Je décidai de me caler derrière le battant de la grande porte, mal refermée : l'angle me permettait de voir un peu par l'embrasure de la porte, d'entendre sans être vue.

Un homme visiblement secoué, monopolisait la parole d'une voix de baryton que l'accent provençal semblait intensifier :

« C'est une déclaration de guerre !  Je vous le dis !...On ne retrouve pas quinze sangliers abattus le même jour par la simple opération du Saint-Esprit ! Comme par hasard, ça tombe après l'arrêté d'expulsion ! Ce genre de hasard, je n'y crois pas !

Un autre, emporté, mais avec une voix plus douce, plus tempérée demanda à parler :

- S'il s'avère que c'est eux, j'irais moi-même les foutre dehors ! Mais je sais aussi qu'une maladie touche les bêtes en ce moment...

- Une maladie ! Depuis quand les maladies, elles ont la forme d'une balle qui troue le derrière ! dit un autre avec une faconde remarquée de tous les villageois emportés par un rire collectif.

-  C'est de l'empoisonnement, c'est évident. Tu sais, avec les sectes qu'il y a dans le coin...ça fait longtemps qu'on aurait dû faire le ménage ; je reconnus là la voix de l'homme qui passait en tracteur tous les jours devant chez moi, et qui me saluait poliment.

-Messieurs, calmez-vous !

Dans l'embrasure, je pus reconnaître le Maire. Sur l'estrade, avec sa bedaine barrée du ruban tricolore en bandoulière. L'accent marseillais à couper au couteau. Dans la région, tous les maires ont les mêmes têtes de filou, de pétanquistes, de paysans parvenus. Pour cette remarque, je risque de me faire cracher dessus jusqu'à la fin de mes jours ; mais, c'est la vérité pourtant. Les paysans vendent leurs terres, font des affaires, se lancent dans l'immobilier et briguent les mairies. Après, ils roulent en 4x4 dans les rues du village, prennent l'air stupide et important, fricotent avec les figures locales, donnent des locaux aux clubs de chasse pêche boulistes, organisent des lotos, boivent le pastis le dimanche avec les administrés et pontifient. L'état est responsable de tout. Y compris de leurs impérities.

- Les gitans qui vivent là sont hors de cause.
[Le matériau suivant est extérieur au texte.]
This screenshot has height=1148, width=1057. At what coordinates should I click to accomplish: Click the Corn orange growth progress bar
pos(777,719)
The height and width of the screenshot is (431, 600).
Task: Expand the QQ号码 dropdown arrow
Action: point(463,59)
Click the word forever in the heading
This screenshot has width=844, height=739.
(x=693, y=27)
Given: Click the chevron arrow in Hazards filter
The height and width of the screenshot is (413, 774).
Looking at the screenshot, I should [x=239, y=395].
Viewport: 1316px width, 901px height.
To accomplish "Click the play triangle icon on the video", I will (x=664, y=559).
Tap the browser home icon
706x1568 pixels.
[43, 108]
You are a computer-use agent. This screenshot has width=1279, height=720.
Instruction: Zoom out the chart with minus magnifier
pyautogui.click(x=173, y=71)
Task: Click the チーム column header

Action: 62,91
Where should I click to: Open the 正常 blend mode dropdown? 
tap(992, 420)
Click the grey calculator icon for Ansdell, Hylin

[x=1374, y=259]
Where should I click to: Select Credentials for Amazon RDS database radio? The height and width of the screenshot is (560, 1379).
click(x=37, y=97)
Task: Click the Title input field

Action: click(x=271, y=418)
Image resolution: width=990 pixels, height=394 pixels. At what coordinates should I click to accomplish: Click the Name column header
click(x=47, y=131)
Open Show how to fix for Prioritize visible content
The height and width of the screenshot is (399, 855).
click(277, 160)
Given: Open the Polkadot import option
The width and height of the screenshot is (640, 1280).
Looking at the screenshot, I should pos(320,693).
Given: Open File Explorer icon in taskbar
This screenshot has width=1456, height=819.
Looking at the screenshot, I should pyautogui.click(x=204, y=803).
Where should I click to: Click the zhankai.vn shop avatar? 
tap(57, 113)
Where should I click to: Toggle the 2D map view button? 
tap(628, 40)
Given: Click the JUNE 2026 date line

Ils résident depuis des années parmi nous sans que rien n'ait pu leur être reproché ; je préviens qu'une expédition punitive pourrait avoir de lourdes conséquences...

- Et leurs trafics ? Interrompit le premier à puissante voix...Quand est-ce que les conséquences seront lourdes pour eux ?"

Il ne fallait pas être devin pour comprendre le trouble de ces messieurs : des sangliers retrouvés morts, une partie de chasse gâchée, et une énigme propre à azimuter un village. Des coupables, forcément, on en trouverait. Le reste à venir, comme je vous l'ai dit, est le plus important. Je reprendrai la suite dans quelques jours.